### Recorded data

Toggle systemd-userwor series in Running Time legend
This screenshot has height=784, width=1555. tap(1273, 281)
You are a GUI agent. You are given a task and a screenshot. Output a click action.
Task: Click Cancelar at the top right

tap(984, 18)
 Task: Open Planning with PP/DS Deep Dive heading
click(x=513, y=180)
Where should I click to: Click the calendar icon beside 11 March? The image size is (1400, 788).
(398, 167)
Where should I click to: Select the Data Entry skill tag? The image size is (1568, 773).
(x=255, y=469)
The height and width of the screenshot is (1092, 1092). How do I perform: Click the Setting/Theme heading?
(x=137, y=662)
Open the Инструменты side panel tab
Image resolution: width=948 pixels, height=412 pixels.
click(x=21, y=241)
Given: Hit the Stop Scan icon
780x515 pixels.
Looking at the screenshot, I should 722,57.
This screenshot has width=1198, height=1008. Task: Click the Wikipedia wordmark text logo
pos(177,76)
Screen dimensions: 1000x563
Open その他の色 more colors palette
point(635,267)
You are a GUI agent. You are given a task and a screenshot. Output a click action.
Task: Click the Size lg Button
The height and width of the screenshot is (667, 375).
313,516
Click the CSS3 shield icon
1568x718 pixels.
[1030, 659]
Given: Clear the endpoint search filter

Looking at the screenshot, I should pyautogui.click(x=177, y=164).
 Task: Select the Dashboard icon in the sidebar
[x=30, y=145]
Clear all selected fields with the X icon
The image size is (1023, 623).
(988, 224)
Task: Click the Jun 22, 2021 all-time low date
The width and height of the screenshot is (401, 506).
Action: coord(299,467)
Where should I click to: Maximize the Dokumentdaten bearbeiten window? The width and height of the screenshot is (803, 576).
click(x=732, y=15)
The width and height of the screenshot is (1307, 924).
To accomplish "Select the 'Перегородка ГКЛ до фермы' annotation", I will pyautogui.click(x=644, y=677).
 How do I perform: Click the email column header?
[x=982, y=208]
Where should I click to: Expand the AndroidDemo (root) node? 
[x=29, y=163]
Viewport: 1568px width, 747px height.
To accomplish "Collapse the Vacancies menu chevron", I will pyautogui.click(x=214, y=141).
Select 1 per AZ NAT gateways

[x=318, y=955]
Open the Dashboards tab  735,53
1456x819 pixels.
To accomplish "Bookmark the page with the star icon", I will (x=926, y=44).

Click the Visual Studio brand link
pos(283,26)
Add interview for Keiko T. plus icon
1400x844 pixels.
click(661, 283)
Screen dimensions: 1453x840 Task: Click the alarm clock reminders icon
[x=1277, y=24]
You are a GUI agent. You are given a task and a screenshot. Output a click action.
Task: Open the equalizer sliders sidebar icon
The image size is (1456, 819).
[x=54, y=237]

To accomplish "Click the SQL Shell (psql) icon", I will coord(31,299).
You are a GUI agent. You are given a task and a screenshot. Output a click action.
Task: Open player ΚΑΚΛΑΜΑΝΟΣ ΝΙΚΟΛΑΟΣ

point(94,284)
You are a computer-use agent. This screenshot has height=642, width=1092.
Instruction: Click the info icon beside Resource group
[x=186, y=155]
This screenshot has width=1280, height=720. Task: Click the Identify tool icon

######

Duplicate every item above line for line, without changing a single character.

Task response:
Toggle systemd-userwor series in Running Time legend
This screenshot has height=784, width=1555. tap(1273, 281)
You are a GUI agent. You are given a task and a screenshot. Output a click action.
Task: Click Cancelar at the top right

tap(984, 18)
 Task: Open Planning with PP/DS Deep Dive heading
click(x=513, y=180)
Where should I click to: Click the calendar icon beside 11 March? The image size is (1400, 788).
(398, 167)
Where should I click to: Select the Data Entry skill tag? The image size is (1568, 773).
(x=255, y=469)
The height and width of the screenshot is (1092, 1092). How do I perform: Click the Setting/Theme heading?
(x=137, y=662)
Open the Инструменты side panel tab
Image resolution: width=948 pixels, height=412 pixels.
click(x=21, y=241)
Given: Hit the Stop Scan icon
780x515 pixels.
Looking at the screenshot, I should 722,57.
This screenshot has width=1198, height=1008. Task: Click the Wikipedia wordmark text logo
pos(177,76)
Screen dimensions: 1000x563
Open その他の色 more colors palette
point(635,267)
You are a GUI agent. You are given a task and a screenshot. Output a click action.
Task: Click the Size lg Button
The height and width of the screenshot is (667, 375).
313,516
Click the CSS3 shield icon
1568x718 pixels.
[1030, 659]
Given: Clear the endpoint search filter

Looking at the screenshot, I should pyautogui.click(x=177, y=164).
 Task: Select the Dashboard icon in the sidebar
[x=30, y=145]
Clear all selected fields with the X icon
The image size is (1023, 623).
(988, 224)
Task: Click the Jun 22, 2021 all-time low date
The width and height of the screenshot is (401, 506).
Action: coord(299,467)
Where should I click to: Maximize the Dokumentdaten bearbeiten window? The width and height of the screenshot is (803, 576).
click(x=732, y=15)
The width and height of the screenshot is (1307, 924).
To accomplish "Select the 'Перегородка ГКЛ до фермы' annotation", I will pyautogui.click(x=644, y=677).
 How do I perform: Click the email column header?
[x=982, y=208]
Where should I click to: Expand the AndroidDemo (root) node? 
[x=29, y=163]
Viewport: 1568px width, 747px height.
To accomplish "Collapse the Vacancies menu chevron", I will pyautogui.click(x=214, y=141).
Select 1 per AZ NAT gateways

[x=318, y=955]
Open the Dashboards tab  735,53
1456x819 pixels.
To accomplish "Bookmark the page with the star icon", I will (x=926, y=44).

Click the Visual Studio brand link
pos(283,26)
Add interview for Keiko T. plus icon
1400x844 pixels.
click(661, 283)
Screen dimensions: 1453x840 Task: Click the alarm clock reminders icon
[x=1277, y=24]
You are a GUI agent. You are given a task and a screenshot. Output a click action.
Task: Open the equalizer sliders sidebar icon
The image size is (1456, 819).
[x=54, y=237]

To accomplish "Click the SQL Shell (psql) icon", I will coord(31,299).
You are a GUI agent. You are given a task and a screenshot. Output a click action.
Task: Open player ΚΑΚΛΑΜΑΝΟΣ ΝΙΚΟΛΑΟΣ

point(94,284)
You are a computer-use agent. This screenshot has height=642, width=1092.
Instruction: Click the info icon beside Resource group
[x=186, y=155]
This screenshot has width=1280, height=720. Task: Click the Identify tool icon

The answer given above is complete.